|
- ==========================================
- Learnwares Reuse
- ==========================================
-
- This part introduces two baseline methods for reusing a given list of learnwares, namely ``JobSelectorReuser`` and ``AveragingReuser``.
- Instead of training a model from scratch, the user can easily reuse a list of learnwares (``List[Learnware]``) to predict the labels of their own data (``numpy.ndarray`` or ``torch.Tensor``).
-
- To illustrate, we provide a code demonstration that obtains the user dataset using ``sklearn.datasets.load_digits``, where ``test_data`` represents the data that requires prediction.
- Assuming that ``learnware_list`` is the list of learnwares searched by the learnware market based on user specifications, the user can reuse each learnware in the ``learnware_list`` through ``JobSelectorReuser`` or ``AveragingReuser`` to predict the label of ``test_data``, thereby avoiding training a model from scratch.
-
- .. code-block:: python
-
- from sklearn.datasets import load_digits
- from learnware.learnware import JobSelectorReuser, AveragingReuser
-
- # Load user data
- X, y = load_digits(return_X_y=True)
- test_data = X
-
- # Based on user information, the learnware market returns a list of learnwares (learnware_list)
- # Use jobselector reuser to reuse the searched learnwares to make prediction
- reuse_job_selector = JobSelectorReuser(learnware_list=learnware_list)
- job_selector_predict_y = reuse_job_selector.predict(user_data=test_data)
-
- # Use averaging ensemble reuser to reuse the searched learnwares to make prediction
- reuse_ensemble = AveragingReuser(learnware_list=learnware_list)
- ensemble_predict_y = reuse_ensemble.predict(user_data=test_data)
-
-
- JobSelectorReuser
- ====================
-
- The ``JobSelectorReuser`` is a class that inherits from the base reuse class ``BaseReuser``.
- Its purpose is to create a job selector that identifies the optimal learnware for each data point in user data.
- There are three parameters required to initialize the class:
-
- - ``learnware_list``: A list of objects of type ``Learnware``. Each ``Learnware`` object should have an RKME specification.
- - ``herding_num``: An optional integer that specifies the number of items to herd, which defaults to 1000 if not provided.
- - ``use_herding``: A boolean flag indicating whether to use kernel herding.
-
- The job selector is essentially a multi-class classifier :math:`g(\boldsymbol{x}):\mathcal{X}\rightarrow \mathcal{I}` with :math:`\mathcal{I}=\{1,\ldots, C\}`, where :math:`C` is the size of ``learnware_list``.
- Given a testing sample :math:`\boldsymbol{x}`, the ``JobSelectorReuser`` predicts it by using the :math:`g(\boldsymbol{x})`-th learnware in ``learnware_list``.
- If ``use_herding`` is set to false, the ``JobSelectorReuser`` uses data points in each learware's RKME spefication with the corresponding learnware index to train a job selector.

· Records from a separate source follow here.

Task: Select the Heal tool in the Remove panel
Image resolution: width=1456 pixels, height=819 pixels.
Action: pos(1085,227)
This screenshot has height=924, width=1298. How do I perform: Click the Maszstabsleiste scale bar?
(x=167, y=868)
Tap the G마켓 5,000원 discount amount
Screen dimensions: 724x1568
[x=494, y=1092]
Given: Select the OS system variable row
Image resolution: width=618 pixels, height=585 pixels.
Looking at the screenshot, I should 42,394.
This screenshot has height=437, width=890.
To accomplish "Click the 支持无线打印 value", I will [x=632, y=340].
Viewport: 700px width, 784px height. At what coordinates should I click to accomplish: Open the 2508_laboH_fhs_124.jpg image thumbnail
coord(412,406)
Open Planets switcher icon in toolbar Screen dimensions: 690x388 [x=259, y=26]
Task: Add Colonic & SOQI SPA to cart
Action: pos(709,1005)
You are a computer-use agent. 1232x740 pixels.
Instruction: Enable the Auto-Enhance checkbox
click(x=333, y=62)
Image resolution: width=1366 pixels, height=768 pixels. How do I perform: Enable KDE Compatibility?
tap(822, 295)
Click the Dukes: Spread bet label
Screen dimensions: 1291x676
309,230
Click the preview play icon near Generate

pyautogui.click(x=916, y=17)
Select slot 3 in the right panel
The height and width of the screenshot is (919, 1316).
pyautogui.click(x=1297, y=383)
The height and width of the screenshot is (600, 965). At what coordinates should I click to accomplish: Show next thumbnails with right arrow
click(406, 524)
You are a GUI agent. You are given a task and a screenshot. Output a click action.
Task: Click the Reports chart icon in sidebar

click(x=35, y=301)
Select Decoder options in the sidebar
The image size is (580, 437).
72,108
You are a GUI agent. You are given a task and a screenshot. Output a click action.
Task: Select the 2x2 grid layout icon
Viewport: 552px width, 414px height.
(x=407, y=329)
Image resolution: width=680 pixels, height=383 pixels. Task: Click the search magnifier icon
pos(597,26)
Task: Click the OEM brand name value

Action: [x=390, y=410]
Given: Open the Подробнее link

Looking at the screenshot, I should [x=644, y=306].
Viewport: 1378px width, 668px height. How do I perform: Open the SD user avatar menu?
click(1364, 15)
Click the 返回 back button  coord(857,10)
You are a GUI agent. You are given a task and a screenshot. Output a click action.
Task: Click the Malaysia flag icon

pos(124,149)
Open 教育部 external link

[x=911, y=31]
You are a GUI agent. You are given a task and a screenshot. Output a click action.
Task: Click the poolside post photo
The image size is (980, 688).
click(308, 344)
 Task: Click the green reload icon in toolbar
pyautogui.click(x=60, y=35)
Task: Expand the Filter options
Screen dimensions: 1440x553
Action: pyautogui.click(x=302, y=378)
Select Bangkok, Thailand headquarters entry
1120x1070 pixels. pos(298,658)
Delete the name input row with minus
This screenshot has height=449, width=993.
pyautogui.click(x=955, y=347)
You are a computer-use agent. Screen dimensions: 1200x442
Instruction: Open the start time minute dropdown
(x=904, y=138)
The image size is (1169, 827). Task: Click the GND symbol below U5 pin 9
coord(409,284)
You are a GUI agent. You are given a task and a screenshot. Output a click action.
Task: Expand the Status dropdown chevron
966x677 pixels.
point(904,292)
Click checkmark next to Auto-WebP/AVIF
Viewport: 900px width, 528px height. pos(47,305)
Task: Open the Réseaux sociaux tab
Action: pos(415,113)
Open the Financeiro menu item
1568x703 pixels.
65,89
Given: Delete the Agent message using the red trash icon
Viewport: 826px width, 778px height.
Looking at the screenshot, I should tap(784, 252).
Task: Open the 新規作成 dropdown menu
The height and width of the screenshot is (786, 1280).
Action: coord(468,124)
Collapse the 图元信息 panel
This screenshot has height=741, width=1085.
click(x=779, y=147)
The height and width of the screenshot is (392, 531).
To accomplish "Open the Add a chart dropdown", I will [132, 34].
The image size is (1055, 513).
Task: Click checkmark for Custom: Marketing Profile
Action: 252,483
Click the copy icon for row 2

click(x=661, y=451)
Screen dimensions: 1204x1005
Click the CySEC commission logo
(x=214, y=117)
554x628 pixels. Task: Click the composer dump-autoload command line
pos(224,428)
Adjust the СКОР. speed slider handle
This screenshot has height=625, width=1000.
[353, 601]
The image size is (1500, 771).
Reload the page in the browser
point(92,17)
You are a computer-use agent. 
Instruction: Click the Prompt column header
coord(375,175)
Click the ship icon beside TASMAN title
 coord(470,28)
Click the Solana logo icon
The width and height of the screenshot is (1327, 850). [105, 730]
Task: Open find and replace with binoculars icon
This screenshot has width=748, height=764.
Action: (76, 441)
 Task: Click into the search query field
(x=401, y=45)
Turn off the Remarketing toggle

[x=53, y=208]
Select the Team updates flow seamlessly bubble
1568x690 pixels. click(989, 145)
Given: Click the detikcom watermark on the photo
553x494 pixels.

- If ``use_herding`` is true, the algorithm estimates the mixture weight based on RKME specifications and raw user data, uses the weight to generate ``herding_num`` auxiliary data points mimicking the user distribution through the kernel herding method, and learns a job selector on these data.
-
-
- AveragingReuser
- ====================
-
- The ``AveragingReuser`` is a class that inherits from the base reuse class ``BaseReuser``, that implements the average ensemble method by averaging each learnware's output to predict user data.
- There are two parameters required to initialize the class:
-
- - ``learnware_list``: A list of objects of type ``Learnware``.
- - ``mode``: The mode of averaging leanrware outputs, which can be set to "mean" or "vote" and defaults to "mean".
-
- If ``mode`` is set to "mean", the ``AveragingReuser`` computes the mean of the learnware's output to predict user data, which is commonly used in regression tasks.
- If ``mode`` is set to "vote", the ``AveragingReuser`` computes the mean of the softmax of the learnware's output to predict each label probability of user data, which is commonly used in classification tasks.
|